あやかし戦記 愛ゆえの選択
初めて見る回転テーブルにイヅナはわくわくする気持ちを覚え、マオ国の料理を楽しんだ。料理はコッテリとした肉料理から新鮮な海の幸、そして高級食材まで様々な料理が出され、デザートにはサンザシのべっこう飴を食べた。

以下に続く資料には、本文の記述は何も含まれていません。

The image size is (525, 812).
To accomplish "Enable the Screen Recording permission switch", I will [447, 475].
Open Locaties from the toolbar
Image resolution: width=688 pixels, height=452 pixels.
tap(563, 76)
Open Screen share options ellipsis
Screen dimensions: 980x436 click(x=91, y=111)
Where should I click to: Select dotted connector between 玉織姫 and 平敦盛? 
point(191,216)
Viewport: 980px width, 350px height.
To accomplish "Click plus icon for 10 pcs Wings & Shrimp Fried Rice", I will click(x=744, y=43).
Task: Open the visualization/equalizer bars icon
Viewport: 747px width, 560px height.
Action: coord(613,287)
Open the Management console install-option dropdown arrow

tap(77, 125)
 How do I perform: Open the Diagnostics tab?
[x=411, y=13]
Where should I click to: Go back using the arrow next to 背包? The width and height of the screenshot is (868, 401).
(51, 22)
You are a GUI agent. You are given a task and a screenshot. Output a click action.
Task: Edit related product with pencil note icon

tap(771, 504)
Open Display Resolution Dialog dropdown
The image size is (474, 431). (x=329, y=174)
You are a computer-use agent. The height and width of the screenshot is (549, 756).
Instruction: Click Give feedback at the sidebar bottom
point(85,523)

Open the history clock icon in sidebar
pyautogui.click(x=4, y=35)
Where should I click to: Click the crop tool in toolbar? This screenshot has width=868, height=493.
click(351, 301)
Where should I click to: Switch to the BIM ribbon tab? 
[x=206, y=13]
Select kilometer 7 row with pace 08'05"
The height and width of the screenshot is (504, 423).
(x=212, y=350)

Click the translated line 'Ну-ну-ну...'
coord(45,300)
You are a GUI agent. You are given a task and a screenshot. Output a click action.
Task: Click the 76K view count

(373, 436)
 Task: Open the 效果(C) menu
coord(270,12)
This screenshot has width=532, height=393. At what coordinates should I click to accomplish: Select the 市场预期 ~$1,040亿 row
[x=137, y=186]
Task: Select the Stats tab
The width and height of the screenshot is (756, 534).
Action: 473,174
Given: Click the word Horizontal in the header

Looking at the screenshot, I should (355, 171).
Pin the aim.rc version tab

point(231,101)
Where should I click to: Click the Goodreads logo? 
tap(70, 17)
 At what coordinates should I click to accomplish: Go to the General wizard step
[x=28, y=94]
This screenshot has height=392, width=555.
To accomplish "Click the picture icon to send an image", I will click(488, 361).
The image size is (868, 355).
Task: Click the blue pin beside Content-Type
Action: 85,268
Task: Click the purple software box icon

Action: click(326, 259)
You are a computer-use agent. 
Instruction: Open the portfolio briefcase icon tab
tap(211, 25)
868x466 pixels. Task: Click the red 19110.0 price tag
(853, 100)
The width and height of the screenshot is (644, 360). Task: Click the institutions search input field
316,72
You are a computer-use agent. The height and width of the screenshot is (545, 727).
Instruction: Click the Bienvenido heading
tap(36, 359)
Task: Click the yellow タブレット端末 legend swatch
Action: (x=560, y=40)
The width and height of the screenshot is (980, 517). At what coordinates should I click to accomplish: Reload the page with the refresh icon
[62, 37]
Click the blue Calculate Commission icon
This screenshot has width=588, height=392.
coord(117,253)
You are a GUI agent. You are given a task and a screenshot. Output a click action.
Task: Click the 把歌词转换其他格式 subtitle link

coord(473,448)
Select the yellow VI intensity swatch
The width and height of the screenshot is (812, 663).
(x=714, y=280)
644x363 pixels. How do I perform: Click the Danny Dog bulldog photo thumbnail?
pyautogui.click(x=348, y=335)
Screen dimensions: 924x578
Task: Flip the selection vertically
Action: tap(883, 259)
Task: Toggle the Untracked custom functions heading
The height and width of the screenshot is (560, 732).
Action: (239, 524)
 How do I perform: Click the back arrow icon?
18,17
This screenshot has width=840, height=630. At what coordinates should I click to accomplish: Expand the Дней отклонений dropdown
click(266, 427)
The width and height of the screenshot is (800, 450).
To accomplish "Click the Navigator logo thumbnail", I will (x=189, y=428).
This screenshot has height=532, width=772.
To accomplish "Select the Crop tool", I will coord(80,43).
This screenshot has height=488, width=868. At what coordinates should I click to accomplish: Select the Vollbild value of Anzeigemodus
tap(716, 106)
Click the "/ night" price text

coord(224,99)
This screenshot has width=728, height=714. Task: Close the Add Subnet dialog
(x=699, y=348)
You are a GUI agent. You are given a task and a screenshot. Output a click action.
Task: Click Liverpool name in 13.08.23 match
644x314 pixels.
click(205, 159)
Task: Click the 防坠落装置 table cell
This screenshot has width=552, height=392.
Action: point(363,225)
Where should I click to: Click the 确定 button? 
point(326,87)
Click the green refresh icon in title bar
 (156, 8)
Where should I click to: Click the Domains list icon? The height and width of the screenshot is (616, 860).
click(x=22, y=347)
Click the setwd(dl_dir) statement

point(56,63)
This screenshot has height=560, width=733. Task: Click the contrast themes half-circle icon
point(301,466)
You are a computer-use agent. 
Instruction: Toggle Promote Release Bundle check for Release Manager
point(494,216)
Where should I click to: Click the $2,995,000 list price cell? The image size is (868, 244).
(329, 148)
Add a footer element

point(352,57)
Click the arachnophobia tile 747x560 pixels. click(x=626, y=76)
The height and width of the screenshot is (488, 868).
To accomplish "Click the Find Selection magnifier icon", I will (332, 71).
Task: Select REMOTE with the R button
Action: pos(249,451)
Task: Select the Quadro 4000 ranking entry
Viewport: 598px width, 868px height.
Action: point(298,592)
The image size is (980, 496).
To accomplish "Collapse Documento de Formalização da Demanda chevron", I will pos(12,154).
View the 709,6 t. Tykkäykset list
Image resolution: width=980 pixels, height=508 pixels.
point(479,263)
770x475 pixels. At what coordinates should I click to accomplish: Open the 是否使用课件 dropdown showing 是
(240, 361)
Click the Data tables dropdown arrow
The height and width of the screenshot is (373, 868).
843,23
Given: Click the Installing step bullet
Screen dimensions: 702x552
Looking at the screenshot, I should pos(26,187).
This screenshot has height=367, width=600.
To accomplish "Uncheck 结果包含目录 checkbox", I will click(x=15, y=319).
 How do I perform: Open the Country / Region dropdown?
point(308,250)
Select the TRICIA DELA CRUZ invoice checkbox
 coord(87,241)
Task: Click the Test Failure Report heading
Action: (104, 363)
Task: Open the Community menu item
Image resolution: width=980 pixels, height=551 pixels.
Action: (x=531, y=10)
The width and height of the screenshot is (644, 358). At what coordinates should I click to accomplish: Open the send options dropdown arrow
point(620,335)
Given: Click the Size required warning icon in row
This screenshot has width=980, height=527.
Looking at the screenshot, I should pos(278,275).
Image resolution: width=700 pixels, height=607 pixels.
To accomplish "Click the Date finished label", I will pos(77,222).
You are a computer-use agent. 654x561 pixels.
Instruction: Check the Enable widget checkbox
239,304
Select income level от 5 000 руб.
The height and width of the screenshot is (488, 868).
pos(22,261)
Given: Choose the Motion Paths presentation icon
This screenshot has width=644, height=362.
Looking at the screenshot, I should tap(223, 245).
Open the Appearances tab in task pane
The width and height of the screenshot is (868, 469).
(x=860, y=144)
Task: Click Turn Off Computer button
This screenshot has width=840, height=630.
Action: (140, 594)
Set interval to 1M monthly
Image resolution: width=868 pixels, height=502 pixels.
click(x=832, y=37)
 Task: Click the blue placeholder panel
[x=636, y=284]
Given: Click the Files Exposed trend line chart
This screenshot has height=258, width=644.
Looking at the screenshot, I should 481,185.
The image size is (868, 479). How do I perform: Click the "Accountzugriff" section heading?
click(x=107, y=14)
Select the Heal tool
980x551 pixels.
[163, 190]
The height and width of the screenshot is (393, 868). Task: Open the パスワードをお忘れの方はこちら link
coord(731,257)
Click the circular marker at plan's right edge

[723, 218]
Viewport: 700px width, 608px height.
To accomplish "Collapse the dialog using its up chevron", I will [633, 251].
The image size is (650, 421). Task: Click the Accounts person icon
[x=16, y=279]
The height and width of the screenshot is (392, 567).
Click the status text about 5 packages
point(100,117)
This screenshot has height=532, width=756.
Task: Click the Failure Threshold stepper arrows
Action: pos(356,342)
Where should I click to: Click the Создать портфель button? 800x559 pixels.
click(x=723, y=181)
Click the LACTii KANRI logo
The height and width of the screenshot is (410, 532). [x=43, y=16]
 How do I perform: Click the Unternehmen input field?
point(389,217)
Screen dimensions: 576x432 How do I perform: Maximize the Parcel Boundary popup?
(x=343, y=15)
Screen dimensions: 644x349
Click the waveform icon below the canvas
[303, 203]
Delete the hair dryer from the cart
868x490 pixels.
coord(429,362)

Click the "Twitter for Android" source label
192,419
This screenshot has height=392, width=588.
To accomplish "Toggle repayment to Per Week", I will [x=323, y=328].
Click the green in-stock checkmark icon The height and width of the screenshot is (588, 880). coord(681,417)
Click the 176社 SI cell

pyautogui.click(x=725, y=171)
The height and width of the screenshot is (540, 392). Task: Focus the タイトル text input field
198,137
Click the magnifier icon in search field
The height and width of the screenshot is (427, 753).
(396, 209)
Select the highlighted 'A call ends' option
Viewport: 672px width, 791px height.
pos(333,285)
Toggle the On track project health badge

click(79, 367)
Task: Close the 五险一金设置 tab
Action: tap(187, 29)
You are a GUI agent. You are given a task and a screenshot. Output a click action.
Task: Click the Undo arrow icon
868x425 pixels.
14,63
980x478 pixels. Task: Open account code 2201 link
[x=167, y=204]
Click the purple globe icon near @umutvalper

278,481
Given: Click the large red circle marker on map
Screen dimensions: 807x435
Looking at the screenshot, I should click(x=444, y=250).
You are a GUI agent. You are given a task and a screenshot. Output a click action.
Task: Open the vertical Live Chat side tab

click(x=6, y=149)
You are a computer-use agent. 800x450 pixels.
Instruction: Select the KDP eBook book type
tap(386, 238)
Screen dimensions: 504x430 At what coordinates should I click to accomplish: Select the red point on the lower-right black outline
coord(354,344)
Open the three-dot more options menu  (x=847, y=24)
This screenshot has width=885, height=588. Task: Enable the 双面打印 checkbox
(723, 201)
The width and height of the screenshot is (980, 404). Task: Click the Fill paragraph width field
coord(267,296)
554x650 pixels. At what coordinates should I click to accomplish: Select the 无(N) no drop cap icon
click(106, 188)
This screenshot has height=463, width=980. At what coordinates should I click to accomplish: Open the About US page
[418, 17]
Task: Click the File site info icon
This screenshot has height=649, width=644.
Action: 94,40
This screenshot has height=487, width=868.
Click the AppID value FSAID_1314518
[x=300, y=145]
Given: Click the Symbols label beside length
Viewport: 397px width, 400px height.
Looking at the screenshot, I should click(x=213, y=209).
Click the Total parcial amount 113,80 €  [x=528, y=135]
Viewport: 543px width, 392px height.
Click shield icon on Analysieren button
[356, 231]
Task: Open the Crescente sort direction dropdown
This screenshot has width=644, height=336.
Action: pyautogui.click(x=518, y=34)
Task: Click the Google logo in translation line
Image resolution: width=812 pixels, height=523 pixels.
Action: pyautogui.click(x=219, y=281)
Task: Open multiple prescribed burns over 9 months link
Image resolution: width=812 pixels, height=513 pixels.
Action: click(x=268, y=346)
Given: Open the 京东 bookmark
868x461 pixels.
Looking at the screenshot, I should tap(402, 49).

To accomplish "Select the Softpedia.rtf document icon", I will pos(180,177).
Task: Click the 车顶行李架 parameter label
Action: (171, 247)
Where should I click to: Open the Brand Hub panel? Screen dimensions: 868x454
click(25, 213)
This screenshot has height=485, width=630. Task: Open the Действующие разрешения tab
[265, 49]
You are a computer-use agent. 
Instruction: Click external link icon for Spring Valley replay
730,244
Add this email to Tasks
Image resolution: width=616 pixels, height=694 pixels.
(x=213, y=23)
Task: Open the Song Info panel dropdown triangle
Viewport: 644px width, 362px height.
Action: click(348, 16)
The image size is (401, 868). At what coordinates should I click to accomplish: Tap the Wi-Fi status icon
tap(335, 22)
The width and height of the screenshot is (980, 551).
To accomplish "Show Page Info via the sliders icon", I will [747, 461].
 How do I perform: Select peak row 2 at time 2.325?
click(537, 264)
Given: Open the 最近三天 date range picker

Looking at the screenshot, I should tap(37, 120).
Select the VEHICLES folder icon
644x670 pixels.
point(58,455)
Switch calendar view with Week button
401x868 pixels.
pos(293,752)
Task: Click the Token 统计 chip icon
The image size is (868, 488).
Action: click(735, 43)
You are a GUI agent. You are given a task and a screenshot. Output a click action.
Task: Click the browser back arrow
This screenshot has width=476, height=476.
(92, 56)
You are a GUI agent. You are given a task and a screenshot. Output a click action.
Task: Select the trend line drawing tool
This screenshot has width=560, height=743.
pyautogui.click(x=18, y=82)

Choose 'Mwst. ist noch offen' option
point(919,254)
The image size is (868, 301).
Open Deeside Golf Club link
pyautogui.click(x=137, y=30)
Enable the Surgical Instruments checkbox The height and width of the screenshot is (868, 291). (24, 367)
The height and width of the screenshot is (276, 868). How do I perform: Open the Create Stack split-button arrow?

夕食を食べ終えた後、少し休んだ後にイヅナたちは温泉に入った。温泉はイヅナの国にはないもののため、多くの人と裸になって入るのに多少の抵抗感があったものの、お湯に浸かると身体中が癒されていく不思議な感覚がし、裸のことをどうでもいいと思えてしまった。

「気持ちいい……」

このままずっと入っていたが、この旅館にはただの旅行で来たわけではないのだ。頭や体を洗い、温泉にもう一度浸かって大浴場を出る。

「ふう、気持ちよかったわ」

旅館で借りれるこの国の民族衣装を着て、イヅナは廊下を歩く。着ているのは昼間、ユエが着ていたお姫様のような衣装である。

部屋に戻ったら、早速妖を探しに行くのだろう。イヅナがそんなことをぼんやりと考えていると、前からチターゼが歩いてきた。出会うのは昼間別れた時以来だ。